Damien's story
James' Place
06/02/25
Damien shares his experience of a suicidal crisis last year.
“I experienced a suicidal crisis at the end of summer. It was a whole heap of things came on top of me, from memories of my difficult childhood, to the fact that I couldn’t find a job after I was made redundant. It’s been a hard few years, we lost five members of the family to Covid, I spent a lot of time on my own and in my own head. I was in a really bad place and was thinking of ways to end my life. I’ve been suicidal before and ended up in the hospital but this time I went to my GP who sent me to James’ Place. I though it’s got to be better than where I’m at so I decided to go. From the minute I arrived I thought this is going to be the right place, everyone was really nice, I liked the fact it wasn’t part of the system and wasn’t reporting back to anyone. I felt safe.”

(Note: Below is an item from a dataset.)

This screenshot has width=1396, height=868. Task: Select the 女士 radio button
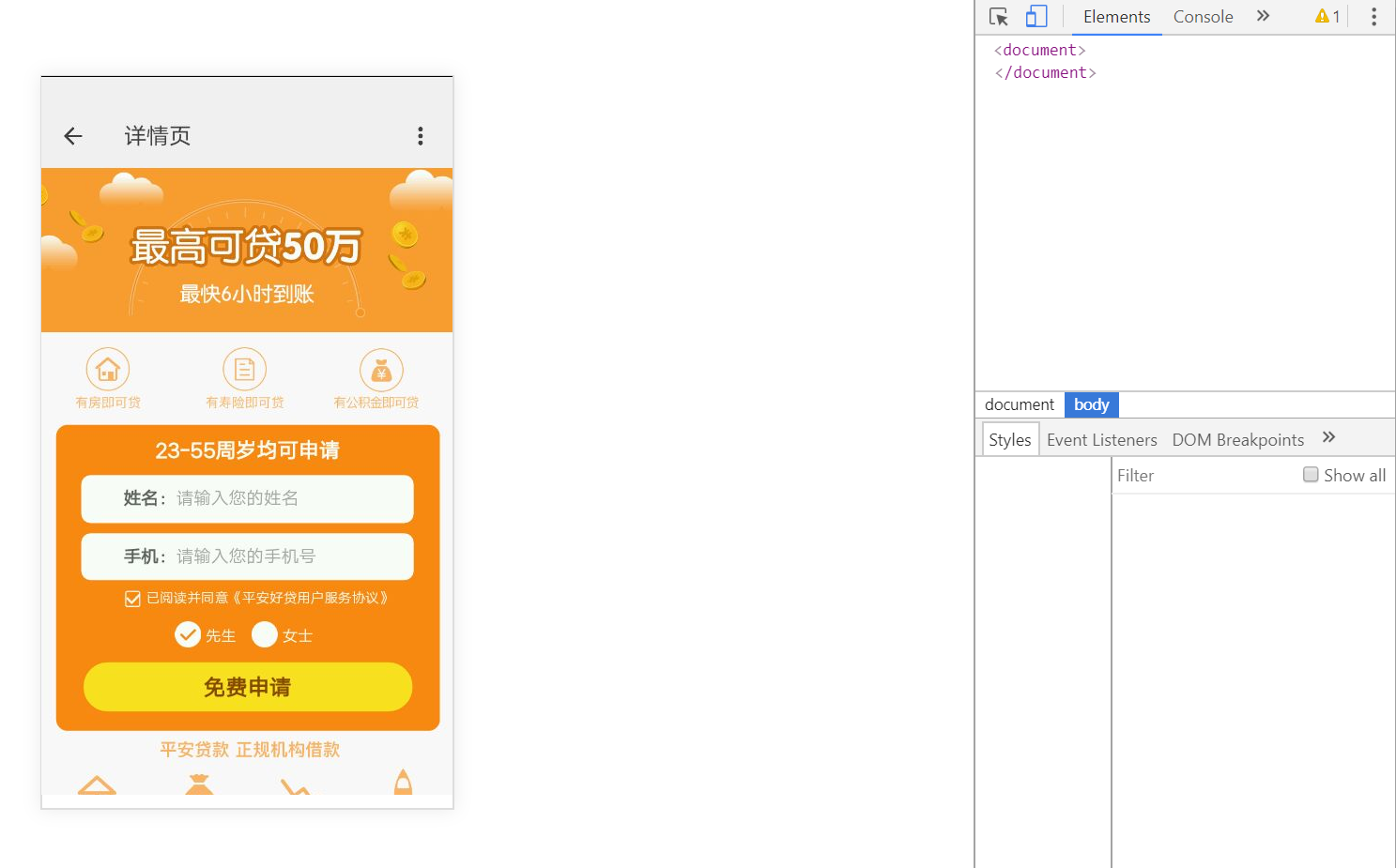(x=265, y=634)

“My therapist Naz helped me to understand that I tend to help others with their problems but I don’t really talk about my own. She helped me see that I set the bar really high for myself in raising my two boys because of my own childhood, I was determined to be a good dad to my kids as I was in and out of care, my mum and dad had a lot of problems, I lived on the street for a bit. I saw a lot of people around me take the wrong path and end up in jail or whatever and I didn’t want to be that way. I put myself under a lot of pressure, but my kids are great and doing really well in life and at school so maybe I don’t need to worry so much. Naz helped me to understand that I didn’t just have to grin and bear what had happened to me, and that I likely had PTSD from those experiences when I was a kid. She really validated my feelings which helped me open up straight away with no fear of being judged. I felt really listened to.
Talking about everything that’s happened to me for the first time has helped me so much. Since leaving James’ Place I don’t feel so isolated, and I feel more in control. If I start to have bad thoughts or bad days I know I can change my mood by getting up and doing something, and I know James’ Place is there if I need help again. Thanks to them I am still here to raise my two beautiful, brilliant boys – I realise I am doing something right every time I look at them. I want to show them that it’s better to talk about things rather than covering it up, as that’s where my trouble started.”